His superiors awarded him the Knight’s Cross of the Iron Cross on 18 May 1941.
His men gave
him something else: a nickname.
Panzermeyer.
None of it began in Normandy.
Kurt Meyer was born
in 1910 in Jerxheim, a small town in Brunswick, into a working-class family with no obvious
path into history.
He drifted through jobs, joined the police, and found his direction
in the Nazi Party — which he joined in 1930, three years before Hitler came to power.
By 1934 he was inside the most elite unit in Himmler’s organization: the
Leibstandarte SS Adolf Hitler.
Meyer participated in the annexation of Austria in
1938 and the occupation of Czechoslovakia in 1939 before the real war began.
In Poland in September
1939, he commanded the LSSAH’s anti-tank company, was shot through the shoulder on 9 September,
and refused to leave his unit.
The invasion of France in 1940 brought further decoration and a
move into the reconnaissance role that defined his reputation: leading from the front,
often on motorcycle, expecting the same of every man behind him.
It was in Greece, at the
Klissura Pass, that reputation became legend.
On the Eastern Front with Army Group South
from June 1941 onward, that legend grew darker.

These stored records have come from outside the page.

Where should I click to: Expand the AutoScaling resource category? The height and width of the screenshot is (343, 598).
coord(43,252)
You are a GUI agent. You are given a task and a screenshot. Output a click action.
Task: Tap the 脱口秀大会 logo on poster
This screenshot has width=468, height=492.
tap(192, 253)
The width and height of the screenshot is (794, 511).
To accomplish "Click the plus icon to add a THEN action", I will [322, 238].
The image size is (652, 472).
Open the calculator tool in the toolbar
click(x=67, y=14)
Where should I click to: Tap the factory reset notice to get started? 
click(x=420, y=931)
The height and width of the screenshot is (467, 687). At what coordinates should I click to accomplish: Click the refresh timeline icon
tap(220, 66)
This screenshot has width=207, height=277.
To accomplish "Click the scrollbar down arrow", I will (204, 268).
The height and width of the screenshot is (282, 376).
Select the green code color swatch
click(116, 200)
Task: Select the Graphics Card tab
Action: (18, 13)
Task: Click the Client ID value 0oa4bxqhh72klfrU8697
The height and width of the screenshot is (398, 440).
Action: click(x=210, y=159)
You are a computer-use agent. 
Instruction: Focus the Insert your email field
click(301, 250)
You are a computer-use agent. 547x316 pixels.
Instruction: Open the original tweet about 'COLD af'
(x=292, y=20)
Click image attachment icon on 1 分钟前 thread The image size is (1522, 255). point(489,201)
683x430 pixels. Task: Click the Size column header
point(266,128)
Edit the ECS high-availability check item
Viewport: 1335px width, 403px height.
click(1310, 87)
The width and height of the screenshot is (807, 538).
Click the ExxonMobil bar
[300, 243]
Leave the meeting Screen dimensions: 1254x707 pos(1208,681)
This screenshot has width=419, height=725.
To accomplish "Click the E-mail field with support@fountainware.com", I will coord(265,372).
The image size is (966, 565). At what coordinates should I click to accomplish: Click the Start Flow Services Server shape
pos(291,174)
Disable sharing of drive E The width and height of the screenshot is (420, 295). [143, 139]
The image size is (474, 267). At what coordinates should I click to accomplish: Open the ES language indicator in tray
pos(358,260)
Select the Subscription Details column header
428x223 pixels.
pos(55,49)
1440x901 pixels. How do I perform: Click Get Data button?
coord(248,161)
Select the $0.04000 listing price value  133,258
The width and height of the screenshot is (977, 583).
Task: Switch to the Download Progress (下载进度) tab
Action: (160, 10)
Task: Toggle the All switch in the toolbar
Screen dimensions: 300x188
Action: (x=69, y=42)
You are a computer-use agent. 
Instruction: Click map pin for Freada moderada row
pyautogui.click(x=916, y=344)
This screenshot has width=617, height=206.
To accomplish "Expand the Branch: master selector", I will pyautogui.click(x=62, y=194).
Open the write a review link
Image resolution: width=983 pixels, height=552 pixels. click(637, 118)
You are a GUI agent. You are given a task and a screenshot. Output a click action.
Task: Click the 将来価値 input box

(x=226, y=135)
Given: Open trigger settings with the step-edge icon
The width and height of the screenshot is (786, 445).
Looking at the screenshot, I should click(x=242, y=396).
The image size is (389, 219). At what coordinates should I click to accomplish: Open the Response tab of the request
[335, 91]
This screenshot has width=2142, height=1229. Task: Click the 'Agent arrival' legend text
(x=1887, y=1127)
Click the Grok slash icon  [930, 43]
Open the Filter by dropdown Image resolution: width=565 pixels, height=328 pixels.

Meyer’s battalion drove deep into
Ukraine, captured the port city of Mariupol, and earned him the Oak Leaves to his Knight’s
Cross on 23 February 1943.
But the Eastern Front was not only a story of battlefield
audacity.
Historians have documented that units under Meyer’s command were involved in
the killing of civilians in Ukraine during the Kharkov operations of early 1943 — a pattern of
violence that Allied investigators would later note when building their case against him.
In the summer of 1943, he was transferred to Belgium to command a regiment within a
division still being assembled from teenagers.
The 12th SS Panzer Division Hitlerjugend was being built in Meyer’s image — and that
image contained more than one side.
The 12th SS Panzer Division Hitlerjugend had been
built around a core of veteran SS non-commissioned officers drawn from the Leibstandarte, men
who had spent years on the Eastern Front.
Around that core, the division packed in recruits
aged seventeen to nineteen, most of them former Hitler Youth members who had been raised inside
the ideology since childhood.
By the time Allied forces landed on the beaches of Normandy on 6 June
1944, the division had trained for nearly a year in Belgium and northern France.
Meyer, commanding
the 25th SS-Panzergrenadier Regiment, had shaped those young soldiers in his own image: aggressive,
fanatical, and contemptuous of hesitation.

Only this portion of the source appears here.